Ed ora lo sciopero generale. Dopo il grande successo della manifestazione nazionale di sabato scorso, la CGIL prosegue nella mobilitazione contro la cosiddetta manovra “correttiva” che nei prossimi giorni sarà discussa in Parlamento e sulla quale è assai probabile che l’esecutivo ponga la fiducia, blindando così un complesso di misure sbagliato e iniquo. Lo sciopero generale (per l’intera giornata per i lavoratori pubblici, quattro ore per i privati) è stato proclamato dalla CGIL per venerdì 25 giugno, ma si svolgerà venerdì 2 luglio in Liguria, Toscana e Piemonte. Nel recente Comitato direttivo della confederazione, il segretario generale Guglielmo Epifani ha sottolineato come il sindacato sia convinto che i conti pubblici debbano tornare in equilibrio, ma il dl n. 78, e anche i contenuti annunciati del maxiemendamento
che il governo si accinge a presentare in aula, sono del tutto insufficienti. Le critiche di Epifani sono chiare, di merito: non vi sono i provvedimenti chiesti dalla CGIL a sostegno dell’occupazione, della crescita e dello sviluppo. Non si accetta il dialogo su un’ipotesi di manovra alternativa. Al contrario, i costi della crisi vengono tutti scaricati sui lavoratori dipendenti, pubblici e privati, sulle regioni, sugli enti locali (con pesanti conseguenze sui servizi e sui trasporti), sulla ricerca e la cultura, sulla formazione e la scuola, sulle pensioni, sugli invalidi, in buona sostanza sui cittadini più esposti. La manovra – afferma la CGIL – è iniqua al Nord come nel Mezzogiorno; colpisce tanto i giovani quanto i pensionati; sottrae risorse alla parte più debole del paese. Una scelta di campo, quella del governo, che
non tocca in alcun modo quel dieci per cento di italiani che detengono il 45 per cento della ricchezza nazionale e non riguarda i top manager pubblici e privati. Tutti costoro, compreso il sistema delle imprese, non pagheranno un euro in più. La verità, come afferma il documento approvato dal Direttivo della CGIL, è che la condizione deficitaria dei conti pubblici italiani non è stata dettata solo dalla crisi e dalla congiuntura internazionale, ma principalmente dagli errori commessi nella gestione della finanza pubblica e dalla scelte di politica economica compiute dall’attuale governo, in un contesto di subalternità della stessa Confindustria.
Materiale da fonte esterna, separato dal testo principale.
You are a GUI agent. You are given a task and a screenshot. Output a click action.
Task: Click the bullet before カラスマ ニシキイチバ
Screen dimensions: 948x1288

Non è con i tagli “lineari” alla spesa pubblica – rileva la CGIL – che si esce dalla crisi. Senza una politica per la crescita e per l’occupazione, il rischio è di dovere decidere a breve una nuova manovra “correttiva”. La CGIL rilancia le sue proposte di rifinanziamento degli ammortizzatori in deroga, di riforma del sistema di sostegno al lavoro e alla piena occupazione. Il sindacato ricorda anche come in molti paesi europei i sindacati stiano programmando
iniziative di protesta e di lotta unitarie. “Se nel nostro paese Cisl e Uil si rendessero disponibili ad una mobilitazione unitaria – afferma il documento del Direttivo – tutto il sindacato sarebbe più forte nel contrastare e cambiare una manovra tanto ingiusta e iniqua”. La CGIL ha ribadito anche la propria contrarietà alla controriforma del diritto del lavoro e al disegno di legge sulle intercettazioni manifestando la disponibilità ad organizzare iniziative unitarie di mobilitazione in accordo con gli operatori della sicurezza, con i magistrati e i giornalisti e con le associazioni e i movimenti della società civile.